みなさんは「パイプ」と聞いて、どんなものを思い浮かべますか?ガス管や水道管など空気や液体を通すための管を思いつく人が多いかもしれません。
しかし、実際は粉末や固体を通すものなど、いろいろな種類があります。そのためひと口にパイプと言っても、あまり知られていないものがたくさんあります。
今回は、知られざるパイプのお話をご紹介します。
パイプとは?
一般的には、中が空洞になっている円筒状のものをパイプ(管)と呼びます。管内の空洞部分には液体や気体、粉体などを通します。また、ケーブルや電気配線を保護する目的でパイプが使用されることもあります。
さらに、「配管」という言葉があります。これはパイプやホース、チューブを取り付けるという意味です。また、取り付けられた管自体を配管と呼ぶこともあります。
では、パイプは私たちの生活の中でどのように使用されているのでしょうか?
気体配管
代表的な気体配管は、燃料ガス配管や空気配管、蒸気配管などです。燃料ガス配管は、ガス会社と各家庭を管で結んでガスを運んでいます。また、エアコンの室外機と室内機をつないで冷房ガスを通す冷媒配管も身近な気体配管の一つです。
液体配管
代表的な液体配管は、水配管や油配管です。水配管は、水道局と各家庭を管で連結することで飲料水などを輸送しています。しかし液体であるため、寒冷地の冬季には凍結による配管破損のリスクがあります。
粉体配管
吸引または圧送により粉体を輸送する方法です。内部を通過させるのが粉体であるため、詰まりやすいというデメリットがあります。そこでパイプ内部の表面をできるだけ滑らかにしたり、パイプが曲がる箇所をなるべく減らすなどの工夫がされています。
配線保護用配管
電気設備などのケーブルや電線を保護するための配管です。電話や放送施設といった通信を担う「弱電設備」用のケーブルを外部から保護する管を使用する場合は、漏電や感電事故を防止するため、必ず管を地面に着けて使用します。
製造方法からみるパイプの種類
パイプの製造方法には、用途や材質、サイズの違いからいくつかの種類があります。その製造方法の違いから、パイプは2つのタイプに分けられます。
シームレス鋼管
溶接などでパイプ同士をくっつけていないため、「シーム」(継ぎ目)がない配管です。継ぎ目がないことから、均一性があり、パイプ本来の性能を発揮できるという長所があります。
溶接鋼管、鍛接鋼管
溶接や鍛接(熱と圧力でくっつける沸かしつけ)によるパイプの継ぎ目がある配管です。継ぎ目の形状によって2つの種類があります。・ストレートシーム鋼管…パイプが伸びている方向に向かって、真っすぐ平行に入った継ぎ目がある配管・スパイラルシーム鋼管…パイプをグルグル巻いているように、らせん状の継ぎ目がある配管
これもパイプ!?
製造技術や加工方法の進歩によって、パイプがいろいろな場所で使用されています。
東京スカイツリー
東京観光の名物スポットとしておなじみの東京スカイツリー。あのスカイツリーの骨組みは、巨大な鋼鉄製のパイプ、つまり鉄パイプでできています。鉄パイプは鉄骨と比べて頑丈なので、もともと高い塔を建てるときに使われてきました。東京タワーの2倍近い634mの高さを誇る東京スカイツリーには、特別大きな鉄パイプが使われます。
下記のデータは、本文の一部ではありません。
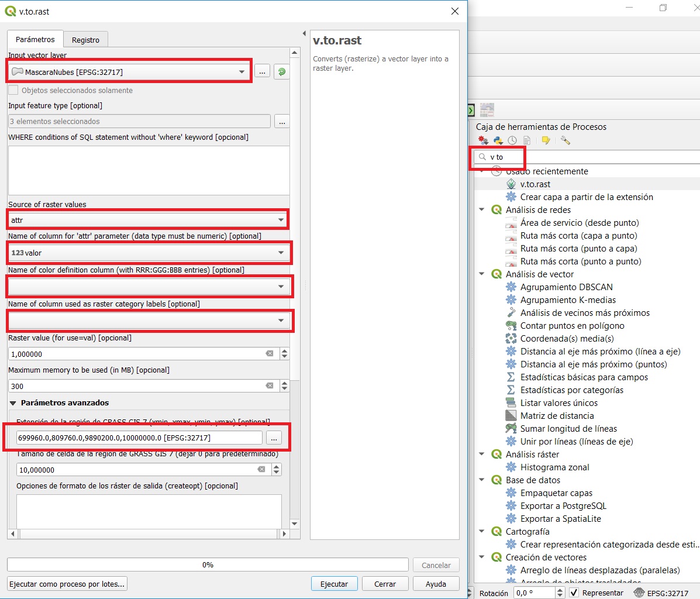Open the Results viewer document icon

[x=527, y=140]
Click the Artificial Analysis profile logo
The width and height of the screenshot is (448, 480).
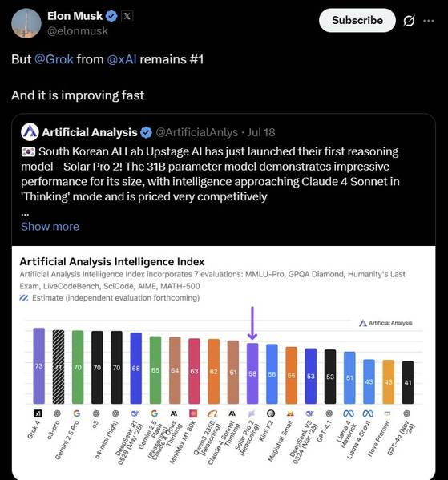tap(30, 132)
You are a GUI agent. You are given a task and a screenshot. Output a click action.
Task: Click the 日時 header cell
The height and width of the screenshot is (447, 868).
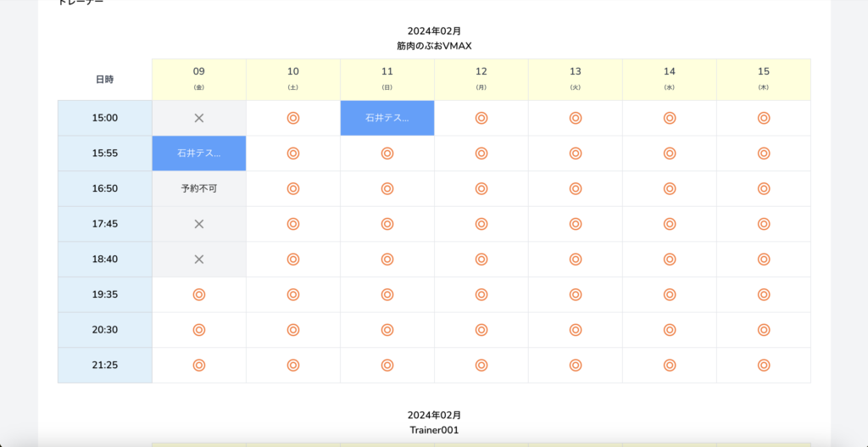pos(105,79)
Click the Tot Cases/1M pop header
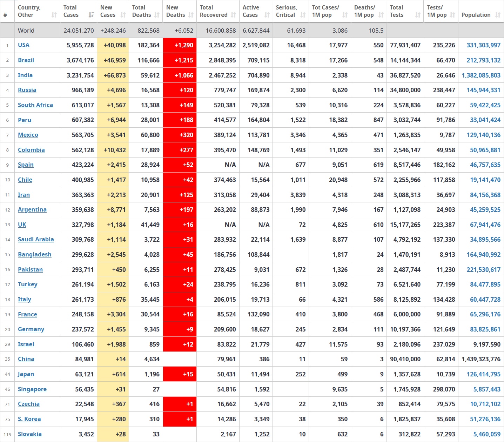 (x=325, y=11)
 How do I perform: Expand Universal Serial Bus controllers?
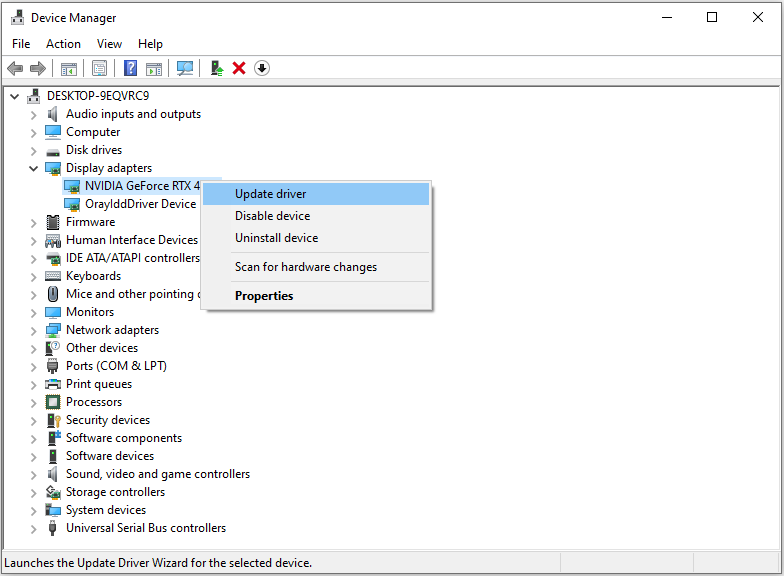(33, 528)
従来の切断機では大きな鉄パイプを切断することは難しかったのですが、「パイプコースター」という高性能の切断機が登場し可能になりました。「パイプコースター」はフロンガスの力で巨大鉄パイプを切断します。しかも建設しやすいように切断面も滑らかなのです。つまり、東京スカイツリーは高性能の切断機によってつくられた鉄パイプの塔なのです。
ヒューム管(土管)
「ヒューム管」という言葉はあまり聞いたことがないかもしれません。これは、直径およそ3mもある、いわゆる土管のことです。私たちの生活に欠かせない下水道に使用されています。日本国内の地下を駆け巡る下水管は、全長8万km。軽く地球2周もできてしまう驚異的な長さのパイプなのです。
水道管からスカイツリーまで!変幻自在な現代のパイプ
ガス管や上下水道管をはじめ、私たちの身近な生活にたくさんのパイプが使われています。しかも製造方法や加工技術の進歩によって用途が豊富に広がり、東京スカイツリーのような大きな建物の建設にも大活躍しています。パイプの溶接や修理、洗浄などの様子は動画サイトにたくさんアップされています。興味がある人は一度、チェックしてみてはどうですか?